Les deux parents ont été placés en garde à vue au commissariat de Valenciennes. La maison a été mise sous scellés. Et c’est la mention apposée sur la porte par les enquêteurs qui dit tout de la gravité du dossier : « privation de soins ayant entraîné la mort sur mineur de moins de 15 ans ».

Ce n’est pas un accident. Ce n’est pas une « négligence » au sens courant du terme. En droit pénal français, cette qualification implique que les autorités considèrent que les soins élémentaires — hydratation, alimentation, surveillance — n’ont pas été dispensés à ces enfants. Une qualification qui expose à des peines extrêmement lourdes.

Plusieurs voisins interrogés sur place ont décrit une famille discrète. Pas de bruit, pas de relations particulières avec le voisinage. Personne n’avait rien remarqué. Le maire de Beuvrages, présent dans l’après-midi, a choisi de ne faire aucune déclaration, laissant les enquêteurs travailler. Ce silence officiel contraste avec le choc ressenti dans cette commune de quelques milliers d’habitants, où un tel drame laisse des traces profondes.

Secouriste marchant vers une ambulance dans une rue résidentielle

Six enfants, zéro signal d’alerte : la faille qui interroge

Ce type de drame pose toujours la même question : comment six enfants en bas âge, dont des nourrissons de 15 mois, peuvent-ils échapper à tout radar institutionnel ? La municipalité affirme que la famille n’était pas suivie.
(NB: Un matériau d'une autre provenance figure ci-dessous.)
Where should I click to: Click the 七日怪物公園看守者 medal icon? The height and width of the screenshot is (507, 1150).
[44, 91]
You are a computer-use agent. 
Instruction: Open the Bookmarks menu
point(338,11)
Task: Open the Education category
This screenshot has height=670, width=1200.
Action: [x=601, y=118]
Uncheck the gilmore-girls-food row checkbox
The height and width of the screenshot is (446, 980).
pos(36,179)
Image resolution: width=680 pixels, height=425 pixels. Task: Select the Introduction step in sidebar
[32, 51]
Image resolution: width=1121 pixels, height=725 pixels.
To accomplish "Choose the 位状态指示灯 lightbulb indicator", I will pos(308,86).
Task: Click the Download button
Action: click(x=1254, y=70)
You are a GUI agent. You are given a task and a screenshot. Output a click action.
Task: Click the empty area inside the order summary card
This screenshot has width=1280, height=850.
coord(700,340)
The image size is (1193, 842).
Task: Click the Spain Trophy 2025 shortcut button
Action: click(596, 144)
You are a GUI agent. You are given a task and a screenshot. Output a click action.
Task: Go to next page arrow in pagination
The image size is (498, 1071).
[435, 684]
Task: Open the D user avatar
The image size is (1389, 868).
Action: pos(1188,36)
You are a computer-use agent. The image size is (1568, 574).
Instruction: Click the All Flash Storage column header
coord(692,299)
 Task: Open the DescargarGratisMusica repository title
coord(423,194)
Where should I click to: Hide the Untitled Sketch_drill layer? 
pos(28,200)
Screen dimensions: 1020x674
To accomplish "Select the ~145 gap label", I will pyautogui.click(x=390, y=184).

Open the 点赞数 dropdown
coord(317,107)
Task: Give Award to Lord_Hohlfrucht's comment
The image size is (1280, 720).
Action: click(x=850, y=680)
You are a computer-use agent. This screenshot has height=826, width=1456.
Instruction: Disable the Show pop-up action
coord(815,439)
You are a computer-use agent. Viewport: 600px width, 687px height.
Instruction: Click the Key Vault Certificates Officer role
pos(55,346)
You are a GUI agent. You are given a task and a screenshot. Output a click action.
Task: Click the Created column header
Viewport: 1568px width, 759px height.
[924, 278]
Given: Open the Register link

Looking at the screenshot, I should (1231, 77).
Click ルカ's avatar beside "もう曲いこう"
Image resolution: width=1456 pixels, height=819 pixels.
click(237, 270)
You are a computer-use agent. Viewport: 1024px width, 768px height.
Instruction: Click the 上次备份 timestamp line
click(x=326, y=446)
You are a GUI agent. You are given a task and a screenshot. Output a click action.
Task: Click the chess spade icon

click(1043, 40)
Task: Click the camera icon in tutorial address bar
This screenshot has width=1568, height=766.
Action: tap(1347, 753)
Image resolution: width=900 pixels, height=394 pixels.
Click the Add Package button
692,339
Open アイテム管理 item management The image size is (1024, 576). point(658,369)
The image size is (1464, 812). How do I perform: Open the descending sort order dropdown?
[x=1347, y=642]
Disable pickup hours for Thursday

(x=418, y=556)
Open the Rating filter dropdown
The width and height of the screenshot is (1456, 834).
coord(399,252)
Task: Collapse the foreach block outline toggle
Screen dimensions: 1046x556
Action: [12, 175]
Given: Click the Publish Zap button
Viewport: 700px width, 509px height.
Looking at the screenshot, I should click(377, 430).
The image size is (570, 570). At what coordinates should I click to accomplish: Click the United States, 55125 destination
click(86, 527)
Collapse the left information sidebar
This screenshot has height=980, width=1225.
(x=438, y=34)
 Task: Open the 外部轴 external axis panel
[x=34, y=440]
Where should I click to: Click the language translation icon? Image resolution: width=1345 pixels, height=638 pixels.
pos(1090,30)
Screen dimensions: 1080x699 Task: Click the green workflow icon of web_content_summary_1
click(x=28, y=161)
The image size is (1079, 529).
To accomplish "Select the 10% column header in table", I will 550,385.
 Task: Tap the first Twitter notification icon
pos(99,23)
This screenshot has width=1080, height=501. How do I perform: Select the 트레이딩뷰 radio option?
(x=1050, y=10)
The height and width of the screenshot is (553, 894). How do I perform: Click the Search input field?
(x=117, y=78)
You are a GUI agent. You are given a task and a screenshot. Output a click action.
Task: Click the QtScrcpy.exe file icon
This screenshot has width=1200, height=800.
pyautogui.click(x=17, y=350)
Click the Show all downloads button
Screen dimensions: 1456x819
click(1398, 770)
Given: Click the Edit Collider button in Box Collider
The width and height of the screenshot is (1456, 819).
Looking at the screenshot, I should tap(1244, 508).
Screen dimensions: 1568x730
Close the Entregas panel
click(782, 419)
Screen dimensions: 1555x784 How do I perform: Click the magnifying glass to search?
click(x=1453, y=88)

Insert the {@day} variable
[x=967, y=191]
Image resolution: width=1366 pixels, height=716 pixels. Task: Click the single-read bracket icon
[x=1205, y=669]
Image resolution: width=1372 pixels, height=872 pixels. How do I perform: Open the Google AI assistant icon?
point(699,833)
Deux mois de résidence dans le quartier, aucune alerte, aucun signalement.

En France, les épisodes de canicule font l’objet de plans de vigilance spécifiques depuis 2003. Les crèches, les PMI, les assistantes maternelles sont mobilisées. Mais quand un foyer reste invisible, quand aucun enfant n’est scolarisé ou suivi médicalement, les filets de sécurité ont des trous béants.

Les autorités judiciaires ont ouvert une enquête pour établir précisément les circonstances du décès des deux fillettes. L’état de santé de l’enfant héliporté reste critique. Les investigations devront déterminer si les parents ont volontairement privé leurs enfants de soins, ou si d’autres facteurs — isolement, précarité, défaillance du suivi social — ont contribué à cette tragédie.

Deux berceaux, deux corps rigides, quatre enfants déshydratés, un hélicoptère du SAMU : le résumé de cette journée à Beuvrages tient en une poignée de mots qui ne devraient jamais aller ensemble. La question qui hante ce dossier n’est pas seulement « qui est responsable ? », mais « qui aurait pu voir ? ».